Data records
·····
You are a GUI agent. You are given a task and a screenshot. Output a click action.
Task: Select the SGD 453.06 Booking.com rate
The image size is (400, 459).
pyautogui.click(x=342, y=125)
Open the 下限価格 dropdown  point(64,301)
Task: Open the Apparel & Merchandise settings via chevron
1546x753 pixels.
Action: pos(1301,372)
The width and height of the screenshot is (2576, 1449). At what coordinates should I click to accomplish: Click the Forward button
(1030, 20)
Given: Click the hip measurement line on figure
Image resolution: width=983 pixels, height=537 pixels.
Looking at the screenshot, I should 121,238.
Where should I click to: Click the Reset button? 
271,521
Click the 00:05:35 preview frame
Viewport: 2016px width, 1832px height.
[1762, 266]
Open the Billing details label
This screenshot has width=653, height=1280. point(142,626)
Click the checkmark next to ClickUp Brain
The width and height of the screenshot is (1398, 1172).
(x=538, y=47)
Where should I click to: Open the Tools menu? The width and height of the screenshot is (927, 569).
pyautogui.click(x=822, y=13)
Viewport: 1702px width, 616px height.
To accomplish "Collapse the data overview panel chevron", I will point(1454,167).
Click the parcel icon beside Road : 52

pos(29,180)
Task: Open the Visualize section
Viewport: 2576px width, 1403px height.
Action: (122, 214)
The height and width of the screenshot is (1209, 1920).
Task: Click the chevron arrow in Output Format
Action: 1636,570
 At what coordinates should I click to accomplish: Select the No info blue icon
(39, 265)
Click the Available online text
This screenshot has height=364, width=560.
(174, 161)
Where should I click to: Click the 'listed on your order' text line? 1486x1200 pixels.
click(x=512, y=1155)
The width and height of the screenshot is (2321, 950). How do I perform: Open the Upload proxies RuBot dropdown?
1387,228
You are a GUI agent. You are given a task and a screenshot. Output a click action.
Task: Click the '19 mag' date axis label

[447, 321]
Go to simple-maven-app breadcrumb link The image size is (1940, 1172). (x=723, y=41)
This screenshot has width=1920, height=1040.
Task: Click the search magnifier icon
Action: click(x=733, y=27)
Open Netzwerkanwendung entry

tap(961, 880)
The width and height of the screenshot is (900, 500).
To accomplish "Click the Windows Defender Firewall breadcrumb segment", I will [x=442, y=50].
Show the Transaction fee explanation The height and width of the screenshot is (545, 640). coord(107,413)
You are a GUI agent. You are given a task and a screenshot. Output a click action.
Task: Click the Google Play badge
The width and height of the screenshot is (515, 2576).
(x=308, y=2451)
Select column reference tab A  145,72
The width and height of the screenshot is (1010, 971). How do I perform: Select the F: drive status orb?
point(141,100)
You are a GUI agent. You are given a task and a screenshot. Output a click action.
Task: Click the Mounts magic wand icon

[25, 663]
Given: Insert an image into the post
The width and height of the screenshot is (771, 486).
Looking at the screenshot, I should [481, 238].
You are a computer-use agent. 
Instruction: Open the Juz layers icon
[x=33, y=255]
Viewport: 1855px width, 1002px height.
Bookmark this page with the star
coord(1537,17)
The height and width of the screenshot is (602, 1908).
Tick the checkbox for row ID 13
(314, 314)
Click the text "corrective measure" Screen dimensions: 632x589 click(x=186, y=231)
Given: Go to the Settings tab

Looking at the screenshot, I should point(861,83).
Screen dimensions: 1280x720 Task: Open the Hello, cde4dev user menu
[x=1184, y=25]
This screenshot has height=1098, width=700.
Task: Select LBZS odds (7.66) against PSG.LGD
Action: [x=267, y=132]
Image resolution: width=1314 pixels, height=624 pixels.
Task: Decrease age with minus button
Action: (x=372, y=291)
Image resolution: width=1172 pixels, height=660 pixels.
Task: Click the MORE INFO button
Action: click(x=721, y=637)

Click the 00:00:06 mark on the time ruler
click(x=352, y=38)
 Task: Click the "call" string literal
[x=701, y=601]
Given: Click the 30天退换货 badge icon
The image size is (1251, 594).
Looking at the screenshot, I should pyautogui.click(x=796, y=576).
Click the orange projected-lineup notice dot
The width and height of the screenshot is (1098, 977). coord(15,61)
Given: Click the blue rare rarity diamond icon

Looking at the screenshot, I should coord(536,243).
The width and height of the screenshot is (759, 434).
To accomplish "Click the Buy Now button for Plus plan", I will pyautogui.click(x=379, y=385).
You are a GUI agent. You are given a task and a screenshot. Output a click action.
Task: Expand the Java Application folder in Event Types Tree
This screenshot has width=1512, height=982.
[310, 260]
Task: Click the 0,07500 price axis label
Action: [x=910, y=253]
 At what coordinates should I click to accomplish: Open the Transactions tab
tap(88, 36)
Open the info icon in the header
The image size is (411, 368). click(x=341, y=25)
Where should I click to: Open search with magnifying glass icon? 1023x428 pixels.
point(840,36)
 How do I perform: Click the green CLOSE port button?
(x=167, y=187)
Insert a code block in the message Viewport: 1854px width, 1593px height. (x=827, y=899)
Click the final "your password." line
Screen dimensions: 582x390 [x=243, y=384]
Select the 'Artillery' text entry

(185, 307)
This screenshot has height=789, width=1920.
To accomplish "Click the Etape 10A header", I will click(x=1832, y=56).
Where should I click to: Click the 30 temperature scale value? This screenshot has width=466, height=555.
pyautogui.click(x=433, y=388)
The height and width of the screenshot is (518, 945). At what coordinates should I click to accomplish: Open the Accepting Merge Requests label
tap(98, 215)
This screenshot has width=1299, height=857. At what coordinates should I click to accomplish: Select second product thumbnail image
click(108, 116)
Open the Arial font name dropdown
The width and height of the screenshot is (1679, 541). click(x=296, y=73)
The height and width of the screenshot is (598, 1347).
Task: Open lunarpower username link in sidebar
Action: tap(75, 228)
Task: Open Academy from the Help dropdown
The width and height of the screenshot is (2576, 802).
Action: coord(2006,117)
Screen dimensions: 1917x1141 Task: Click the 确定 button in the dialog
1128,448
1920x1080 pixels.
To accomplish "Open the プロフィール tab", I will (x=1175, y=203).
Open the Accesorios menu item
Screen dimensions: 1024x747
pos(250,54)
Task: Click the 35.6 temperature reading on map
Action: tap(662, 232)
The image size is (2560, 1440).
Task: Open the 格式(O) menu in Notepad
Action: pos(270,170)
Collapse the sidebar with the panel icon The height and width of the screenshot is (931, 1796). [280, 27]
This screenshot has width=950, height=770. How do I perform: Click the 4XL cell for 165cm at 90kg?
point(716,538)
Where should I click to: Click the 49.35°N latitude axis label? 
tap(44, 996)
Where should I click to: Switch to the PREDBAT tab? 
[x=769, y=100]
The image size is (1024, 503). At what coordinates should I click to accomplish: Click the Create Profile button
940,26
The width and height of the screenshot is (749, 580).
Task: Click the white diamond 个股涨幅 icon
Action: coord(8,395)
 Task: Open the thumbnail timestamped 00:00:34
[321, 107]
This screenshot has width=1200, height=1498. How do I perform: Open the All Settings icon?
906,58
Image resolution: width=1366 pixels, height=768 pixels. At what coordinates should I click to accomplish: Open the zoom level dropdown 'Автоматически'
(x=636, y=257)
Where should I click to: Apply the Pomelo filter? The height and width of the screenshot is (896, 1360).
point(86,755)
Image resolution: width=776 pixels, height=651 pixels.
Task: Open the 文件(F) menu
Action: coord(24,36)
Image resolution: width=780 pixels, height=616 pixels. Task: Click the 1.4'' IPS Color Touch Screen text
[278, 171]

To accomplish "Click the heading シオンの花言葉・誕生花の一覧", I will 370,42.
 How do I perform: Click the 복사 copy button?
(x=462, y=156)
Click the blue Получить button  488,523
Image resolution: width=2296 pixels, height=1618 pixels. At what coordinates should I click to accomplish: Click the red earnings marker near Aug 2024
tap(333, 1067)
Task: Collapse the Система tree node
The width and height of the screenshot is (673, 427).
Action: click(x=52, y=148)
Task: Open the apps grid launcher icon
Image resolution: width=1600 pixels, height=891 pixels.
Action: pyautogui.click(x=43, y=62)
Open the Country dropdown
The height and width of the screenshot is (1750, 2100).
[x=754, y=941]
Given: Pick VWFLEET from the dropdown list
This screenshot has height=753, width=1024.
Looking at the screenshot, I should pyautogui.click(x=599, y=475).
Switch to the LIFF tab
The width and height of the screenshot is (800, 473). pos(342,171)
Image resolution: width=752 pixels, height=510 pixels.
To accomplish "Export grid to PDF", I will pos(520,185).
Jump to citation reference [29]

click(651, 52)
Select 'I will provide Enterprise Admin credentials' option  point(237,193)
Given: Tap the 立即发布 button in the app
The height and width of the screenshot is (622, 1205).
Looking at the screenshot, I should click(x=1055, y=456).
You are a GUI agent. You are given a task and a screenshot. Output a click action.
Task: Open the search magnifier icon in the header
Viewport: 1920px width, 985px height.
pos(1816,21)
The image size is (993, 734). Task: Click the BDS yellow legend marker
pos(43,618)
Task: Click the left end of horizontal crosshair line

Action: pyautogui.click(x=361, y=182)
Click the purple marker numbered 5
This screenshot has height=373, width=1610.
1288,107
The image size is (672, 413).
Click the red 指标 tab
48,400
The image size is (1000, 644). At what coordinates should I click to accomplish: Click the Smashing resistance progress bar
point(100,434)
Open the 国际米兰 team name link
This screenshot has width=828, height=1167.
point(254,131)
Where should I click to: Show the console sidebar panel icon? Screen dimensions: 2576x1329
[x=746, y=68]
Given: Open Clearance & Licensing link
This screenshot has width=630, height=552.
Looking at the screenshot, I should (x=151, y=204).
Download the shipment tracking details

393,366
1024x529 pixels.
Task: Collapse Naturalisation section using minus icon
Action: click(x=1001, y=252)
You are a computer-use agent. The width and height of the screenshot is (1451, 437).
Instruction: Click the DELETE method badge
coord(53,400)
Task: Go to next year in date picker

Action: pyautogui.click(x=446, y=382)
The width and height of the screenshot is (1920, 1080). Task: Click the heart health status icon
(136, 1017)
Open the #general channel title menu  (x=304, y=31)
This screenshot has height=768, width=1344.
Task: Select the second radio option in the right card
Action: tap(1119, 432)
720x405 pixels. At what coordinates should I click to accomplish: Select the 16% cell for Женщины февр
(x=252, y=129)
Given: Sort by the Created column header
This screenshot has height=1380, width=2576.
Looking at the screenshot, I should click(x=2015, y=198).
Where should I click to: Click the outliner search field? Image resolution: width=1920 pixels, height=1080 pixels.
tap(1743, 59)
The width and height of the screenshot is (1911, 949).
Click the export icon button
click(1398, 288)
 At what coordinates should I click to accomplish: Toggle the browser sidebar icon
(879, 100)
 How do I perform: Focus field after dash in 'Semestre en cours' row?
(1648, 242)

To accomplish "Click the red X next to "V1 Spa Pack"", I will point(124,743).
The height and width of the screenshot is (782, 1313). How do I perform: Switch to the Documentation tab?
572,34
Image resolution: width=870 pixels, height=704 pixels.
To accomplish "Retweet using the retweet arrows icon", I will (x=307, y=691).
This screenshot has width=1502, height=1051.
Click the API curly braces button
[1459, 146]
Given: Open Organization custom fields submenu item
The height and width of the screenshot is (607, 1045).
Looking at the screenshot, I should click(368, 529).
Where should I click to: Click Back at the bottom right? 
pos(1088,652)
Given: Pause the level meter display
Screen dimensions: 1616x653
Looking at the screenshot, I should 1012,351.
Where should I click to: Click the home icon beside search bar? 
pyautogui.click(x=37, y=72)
·····
Rewrite the entries starting with the line containing "Click the checkmark next to ClickUp Brain" and going on through the line containing "pyautogui.click(x=822, y=13)", replacing "Tools menu" with "View menu" and leaving everything else unchanged.

__CORRECT OUTPUT__.
Click the checkmark next to ClickUp Brain
The width and height of the screenshot is (1398, 1172).
(x=538, y=47)
Where should I click to: Open the View menu? The width and height of the screenshot is (927, 569).
pyautogui.click(x=822, y=13)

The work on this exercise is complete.